• Prompt
Write out each record below exactly, but not the pictures.

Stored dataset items
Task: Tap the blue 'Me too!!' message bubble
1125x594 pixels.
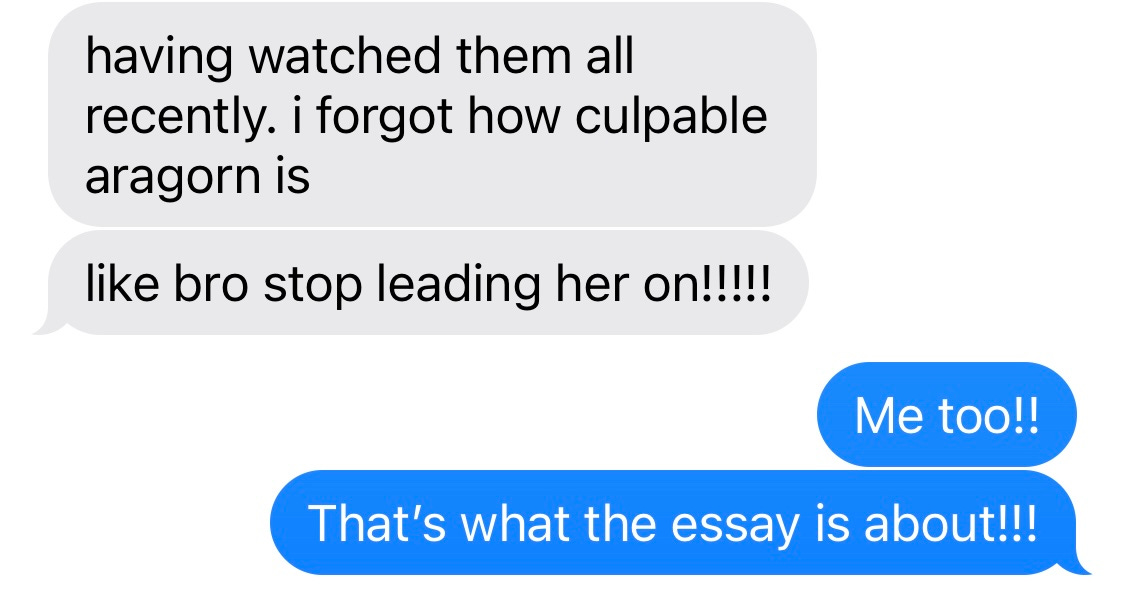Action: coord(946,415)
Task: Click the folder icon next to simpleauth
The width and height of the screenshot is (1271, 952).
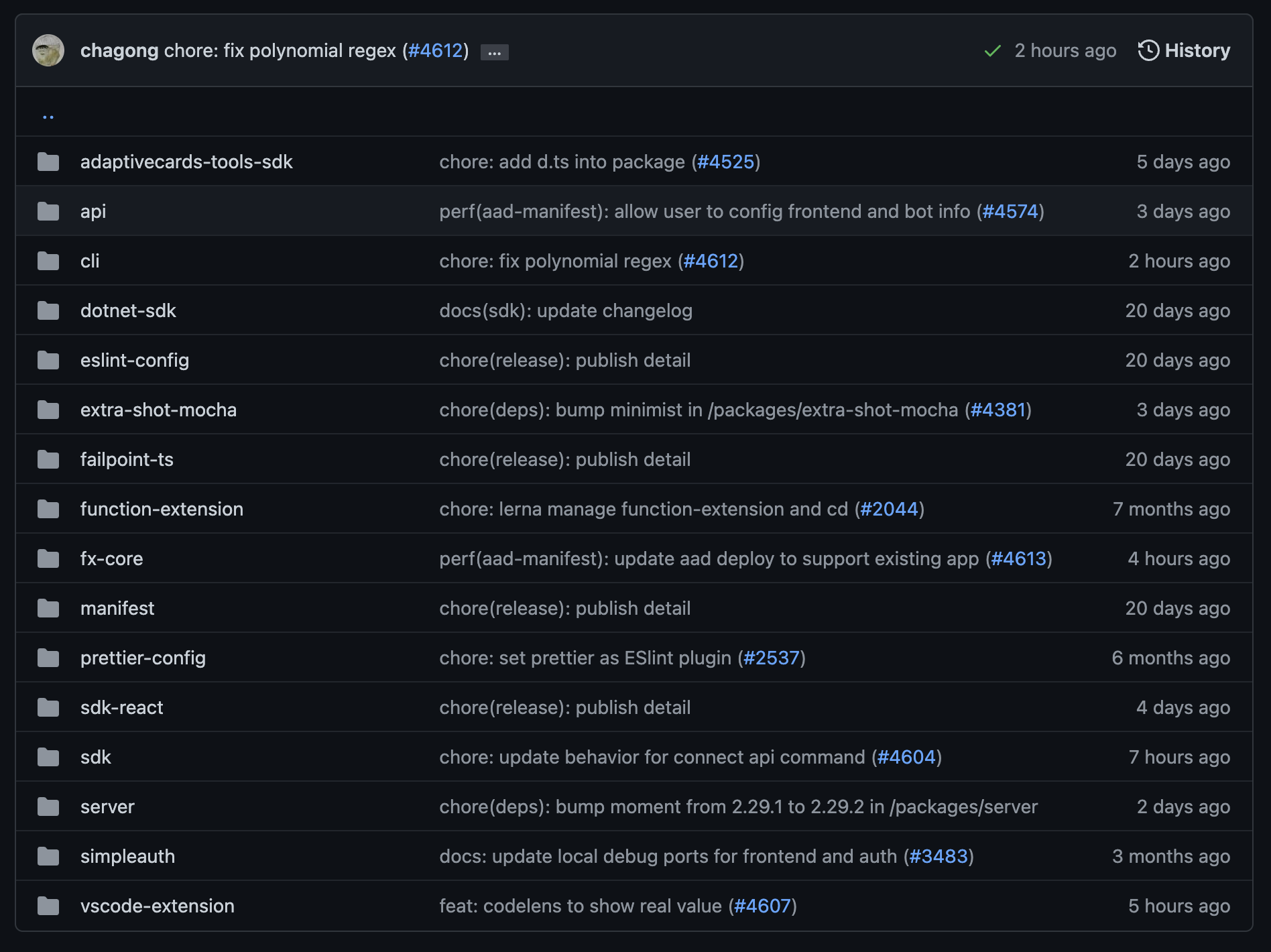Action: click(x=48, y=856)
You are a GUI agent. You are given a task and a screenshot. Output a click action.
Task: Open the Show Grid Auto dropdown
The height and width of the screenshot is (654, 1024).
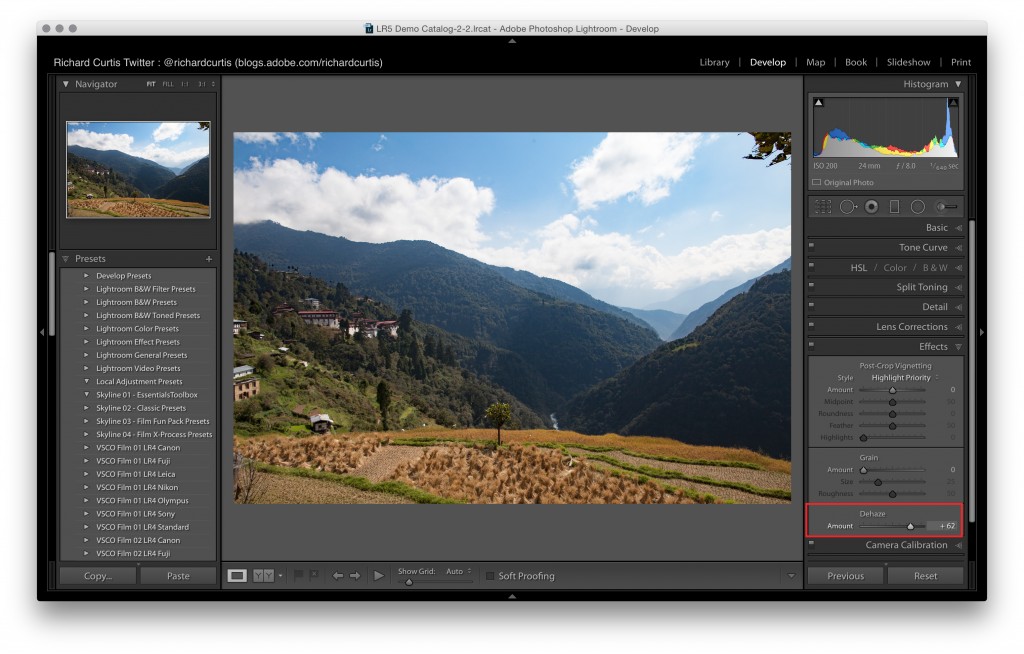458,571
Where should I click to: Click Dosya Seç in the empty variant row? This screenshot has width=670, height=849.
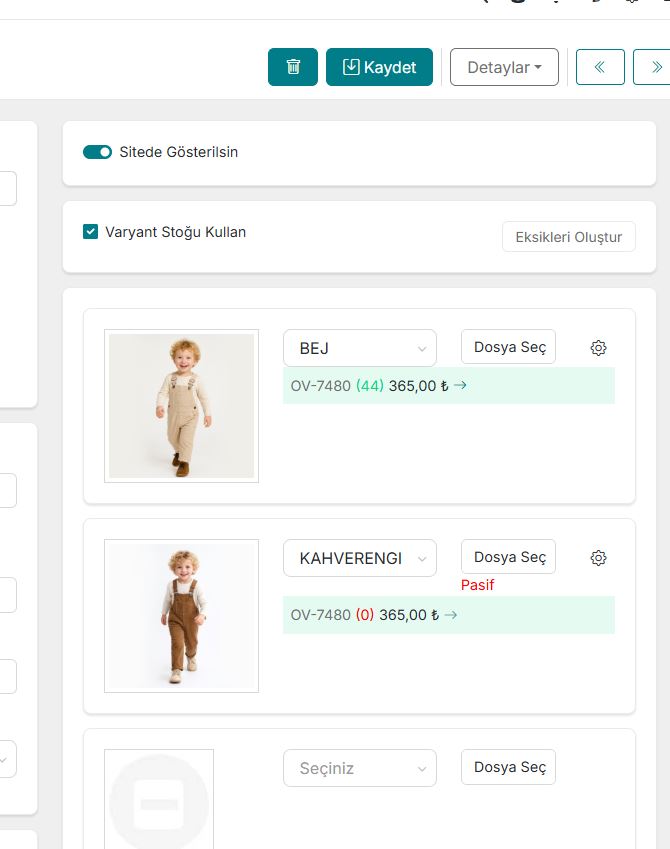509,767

• Response to the exercise
Task: Tap the blue 'Me too!!' message bubble
1125x594 pixels.
Action: coord(946,415)
Task: Click the folder icon next to simpleauth
The width and height of the screenshot is (1271, 952).
Action: click(x=48, y=856)
You are a GUI agent. You are given a task and a screenshot. Output a click action.
Task: Open the Show Grid Auto dropdown
The height and width of the screenshot is (654, 1024).
458,571
Where should I click to: Click Dosya Seç in the empty variant row? This screenshot has width=670, height=849.
509,767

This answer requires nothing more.